/**************************************************************************
OmegaT - Computer Assisted Translation (CAT) tool
with fuzzy matching, translation memory, keyword search,
glossaries, and translation leveraging into updated projects.
Copyright (C) 2000-2006 Keith Godfrey and Maxym Mykhalchuk
Home page: http://www.omegat.org/
Support center: http://groups.yahoo.com/group/OmegaT/
This file is part of OmegaT.
OmegaT is free software: you can redistribute it and/or modify
it under the terms of the GNU General Public License as published by
the Free Software Foundation, either version 3 of the License, or
(at your option) any later version.
OmegaT is distributed in the hope that it will be useful,
but WITHOUT ANY WARRANTY; without even the implied warranty of
MERCHANTABILITY or FITNESS FOR A PARTICULAR PURPOSE. See the
GNU General Public License for more details.
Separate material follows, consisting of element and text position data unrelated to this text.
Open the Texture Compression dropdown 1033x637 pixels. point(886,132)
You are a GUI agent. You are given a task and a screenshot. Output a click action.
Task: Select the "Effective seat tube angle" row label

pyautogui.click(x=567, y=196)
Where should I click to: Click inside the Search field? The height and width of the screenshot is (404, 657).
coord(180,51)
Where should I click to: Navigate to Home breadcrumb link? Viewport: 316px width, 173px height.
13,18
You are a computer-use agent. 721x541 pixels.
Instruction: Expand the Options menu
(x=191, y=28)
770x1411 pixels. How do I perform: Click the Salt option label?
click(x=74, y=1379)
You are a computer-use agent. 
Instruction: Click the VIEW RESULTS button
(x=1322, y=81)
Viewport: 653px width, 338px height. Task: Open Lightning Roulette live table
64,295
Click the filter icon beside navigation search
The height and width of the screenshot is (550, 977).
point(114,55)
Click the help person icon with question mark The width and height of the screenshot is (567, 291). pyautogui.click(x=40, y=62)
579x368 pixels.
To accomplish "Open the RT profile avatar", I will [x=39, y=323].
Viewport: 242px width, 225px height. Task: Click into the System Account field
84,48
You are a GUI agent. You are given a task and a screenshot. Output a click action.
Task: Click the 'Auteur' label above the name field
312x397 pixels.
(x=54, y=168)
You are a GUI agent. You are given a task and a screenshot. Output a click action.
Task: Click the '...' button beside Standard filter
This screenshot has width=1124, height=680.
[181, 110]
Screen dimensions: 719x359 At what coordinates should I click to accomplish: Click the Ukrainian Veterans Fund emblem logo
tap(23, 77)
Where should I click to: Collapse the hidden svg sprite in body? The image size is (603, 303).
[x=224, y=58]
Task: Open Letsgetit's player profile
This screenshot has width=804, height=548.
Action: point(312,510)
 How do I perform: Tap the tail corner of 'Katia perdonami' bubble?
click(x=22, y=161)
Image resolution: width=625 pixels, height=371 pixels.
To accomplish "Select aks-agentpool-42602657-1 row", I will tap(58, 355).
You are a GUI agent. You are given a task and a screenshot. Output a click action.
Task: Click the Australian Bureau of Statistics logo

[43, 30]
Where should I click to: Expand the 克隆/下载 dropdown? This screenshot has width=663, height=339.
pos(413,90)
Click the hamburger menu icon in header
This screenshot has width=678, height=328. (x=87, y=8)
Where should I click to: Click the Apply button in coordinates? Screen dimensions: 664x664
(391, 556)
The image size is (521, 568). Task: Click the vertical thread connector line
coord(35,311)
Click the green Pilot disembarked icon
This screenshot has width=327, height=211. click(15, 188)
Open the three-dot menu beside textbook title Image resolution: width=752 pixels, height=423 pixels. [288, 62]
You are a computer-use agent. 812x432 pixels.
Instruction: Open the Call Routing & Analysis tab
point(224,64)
You should have received a copy of the GNU General Public License
along with this program. If not, see <http://www.gnu.org/licenses/>.
**************************************************************************/
package org.omegat.tokenizer;
import java.text.BreakIterator;
import java.util.LinkedList;
import org.omegat.util.PatternConsts;
/**
* BreakIterator for word-breaks with OmegaT heuristics, based on an instance of
* BreakIterator implementing word breaks.
*
* @see java.text.BreakIterator#getWordInstance
* @author Maxym Mykhalchuk
*/
public class WordIterator extends BreakIterator {
BreakIterator breaker;
String text;
/** Creates a new instance of OmegaT's own word BreakIterator */
public WordIterator() {
breaker = BreakIterator.getWordInstance();
}
/**
* Set a new text string to be scanned. The current scan position is reset
* to first().
*
* @param newText
* new text to scan.
*/
public void setText(String newText) {
text = newText;
breaker.setText(newText);
nextItems.clear();
}
/**
* Return the first boundary. The iterator's current position is set to the
* first boundary.
*
* @return The character index of the first text boundary.
*/
public int first() {
return breaker.first();
}
/**
* Return character index of the text boundary that was most recently
* returned by next(), previous(), first(), or last()
*
* @return The boundary most recently returned.
*/
public int current() {
return breaker.current();
}
LinkedList<Integer> nextItems = new LinkedList<Integer>();
/**
* Return the boundary of the word following the current boundary.
* <p>
* Note: This iterator skips OmegaT-specific tags, and groups
* [text-]mnemonics-text into a single token.
*
* @return The character index of the next text boundary or DONE if all
* boundaries have been returned. Equivalent to next(1).
*/
public int next() {
if (!nextItems.isEmpty()) {
return nextItems.removeFirst();
}
int curr = current();
int next = breaker.next();
if (DONE == next) {
return DONE;
}
String str = text.substring(curr, next);
// grouping OmegaT tags
if (str.equals("<")) {
int next2 = breaker.next();
if (DONE == next2) {
return next;
}
int next3 = breaker.next();
if (DONE == next3) {
nextItems.add(next2);
return next;
}
// there're at least two maybe-words after "<"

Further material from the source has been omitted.